Post Office seeks pounds 2bn subsidy to stay afloat

THE POST Office has asked the Government for almost pounds 2bn in subsidy to keep its network financially viable over the next five years, a leaked document obtained by The Independent reveals.

Marked “in strictest confidence”, the strategic plan from Consignia, the organisation’s new name, seeks a massive public investment to keep rural and urban post offices open.

The draft document outlines proposals to merge urban post offices and create a network of “bigger, brighter and better post offices”. It also proposes saving millions of pounds a year by closing smaller offices and making their service available in local shops.

The Post Office’s appeal for funding was submitted to ministers last month, before the postal regulator Postcomm sounded the death knell for its historic monopoly. Yesterday the Postcomm chairman Graham Corbett said he was opening up 30 per cent of the Post Office’s business to competition from April and the entire postal market by 2006.
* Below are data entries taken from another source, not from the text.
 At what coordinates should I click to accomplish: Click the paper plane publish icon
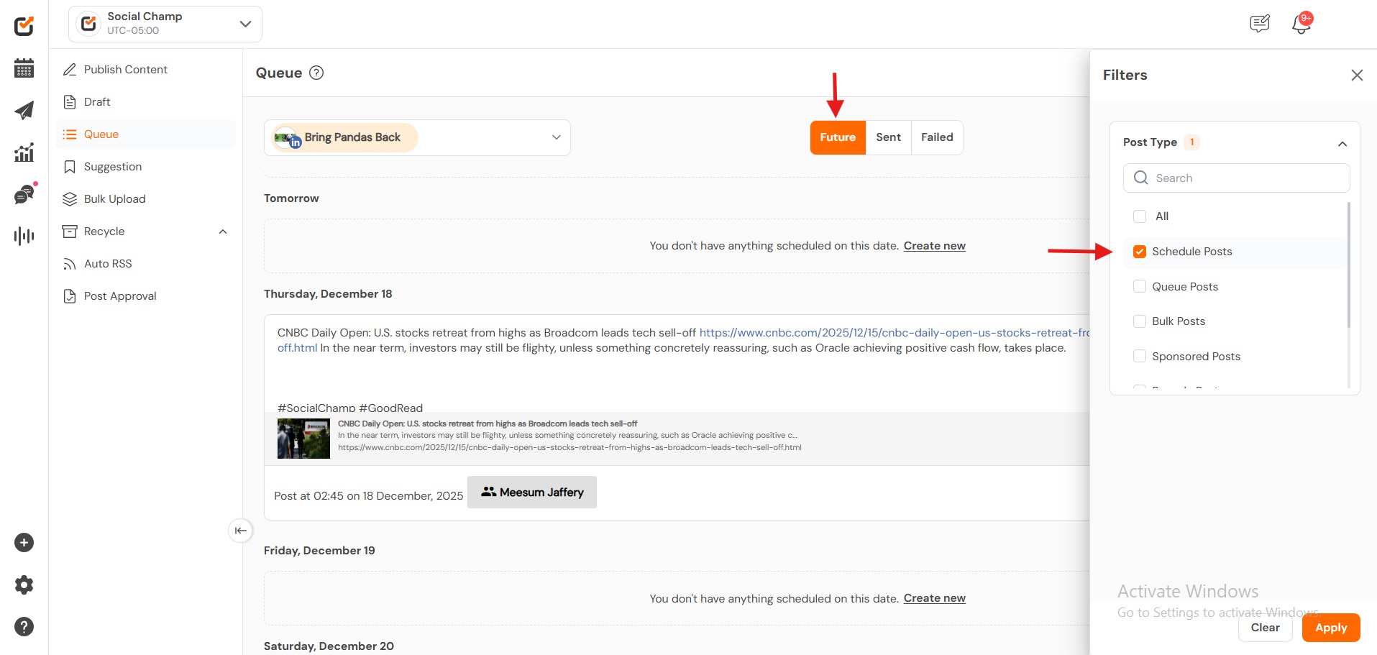[24, 110]
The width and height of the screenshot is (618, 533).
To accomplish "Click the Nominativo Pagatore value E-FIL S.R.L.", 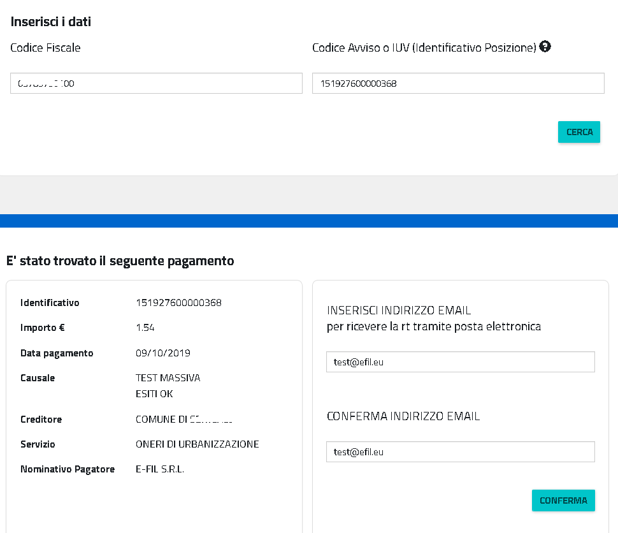I will 160,469.
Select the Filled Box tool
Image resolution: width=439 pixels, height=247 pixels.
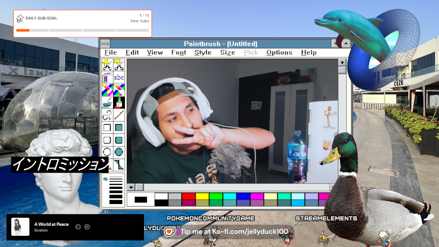click(x=119, y=127)
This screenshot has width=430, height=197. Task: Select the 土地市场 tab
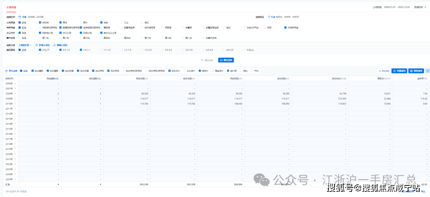tap(11, 7)
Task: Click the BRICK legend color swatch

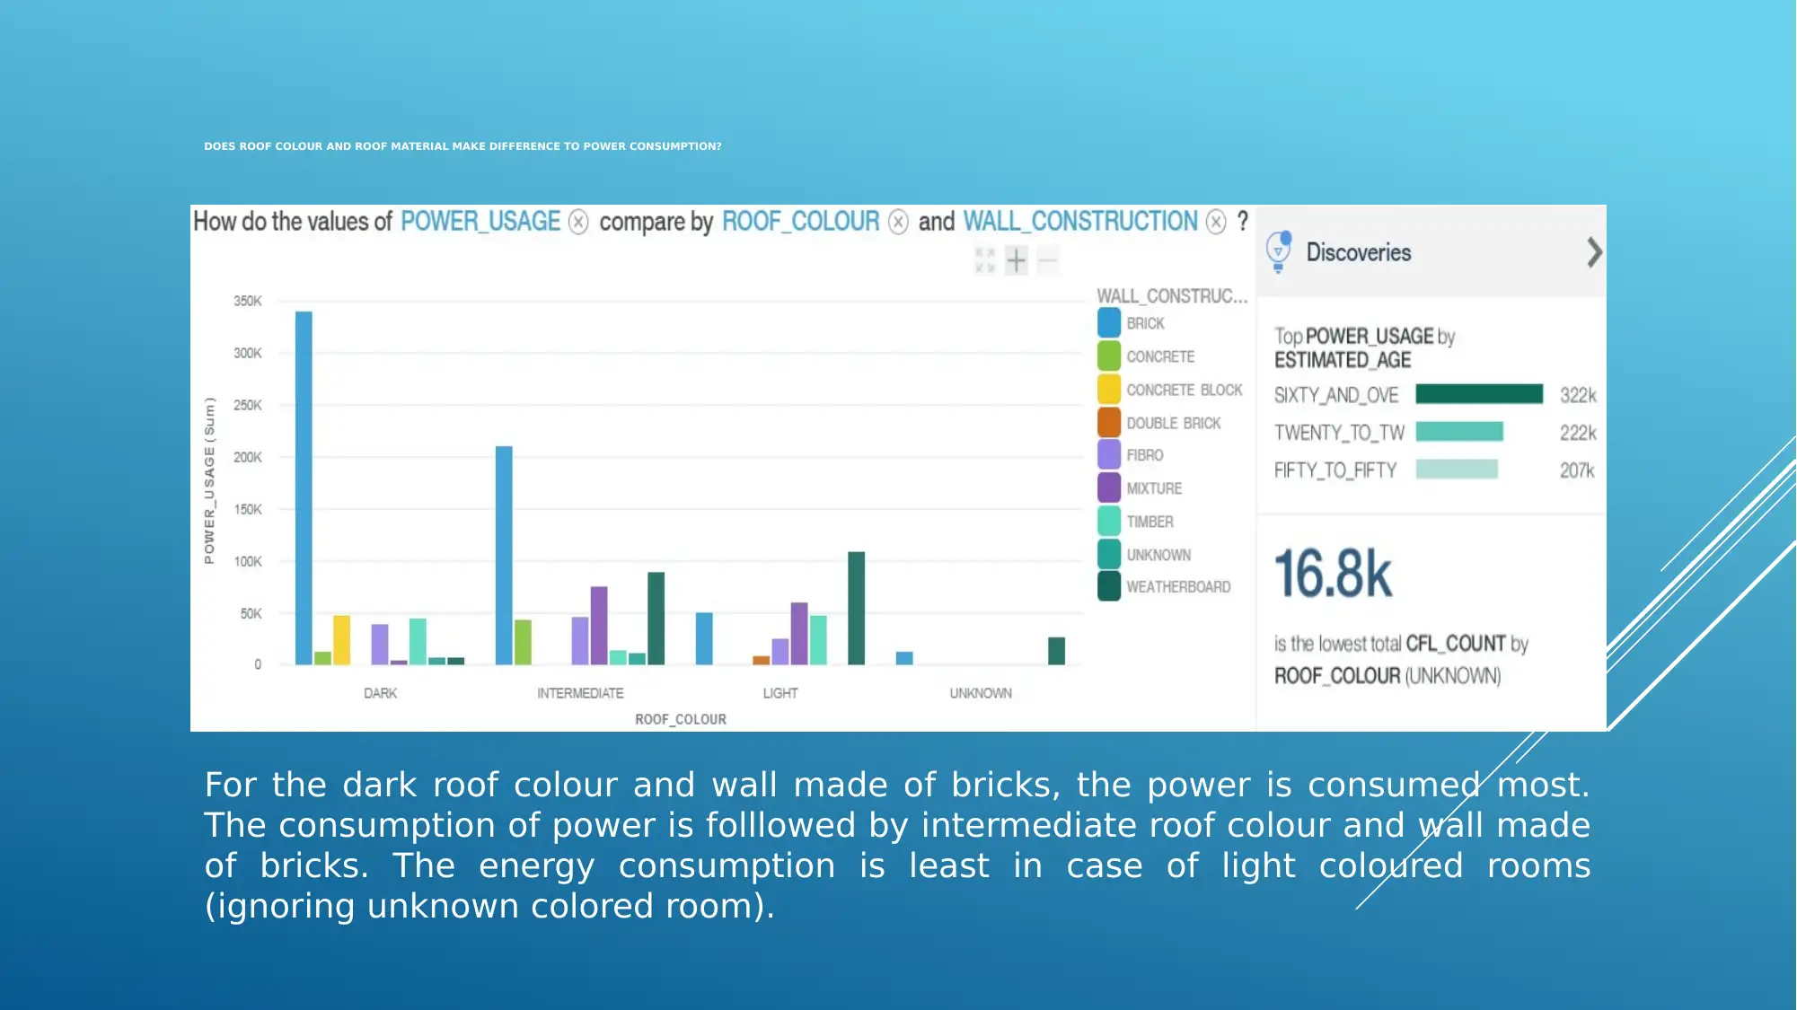Action: pyautogui.click(x=1107, y=323)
Consignia’s chief executive John Roberts said that the announcement left the Post Office in the dark. “My concern is that if you get this wrong, there’s no going back,” he said. “The key thing for us is that we do want to compete, we are going to compete and we will fight very hard in these markets.

“The key issue is that nobody actually knows what the result of this kind of regulatory change is going to be, because nowhere else in the world has anybody tried it this way. “We are all working in the dark.”

Critics warned that the regulator’s plans could threaten the guaranteed delivery of letters to every address in the country at the same price. MPs of all parties joined countryside groups in expressing concern about the effect of competition on rural post offices.

The Conservative MP Edward Leigh, chairman of the Commons public accounts committee, said he was concerned Consignia was “another Railtrack in the making”.

The veteran Labour left-winger Dennis Skinner, MP for Bolsover, asked about procedures for sacking regulators.

“I think this fellow Corbett or whatever his name is has gone too far already,” he said. “He’s going to become an embarrassment to this Government just like (Chris) Woodhead before. Let’s get him out before he causes more damage.”

Sir Edward Greenwell, President of the Country Land and Business Association, said: “The first casualty of any postal sell-off will be the least profitable margins, rural delivery services. This would be the straw that broke the camel’s back for many rural businesses struggling to keep afloat and it would be a bitter blow to communities on the edge of survival.”

The Post Office strategic plan says that for the rural branches to survive they must modernise and install PIN machines and offer new services. “… rural modernisation is essential to the long-term sustainability of a rural network and a reduction in its dependency on the Social Network Payment,” the document says.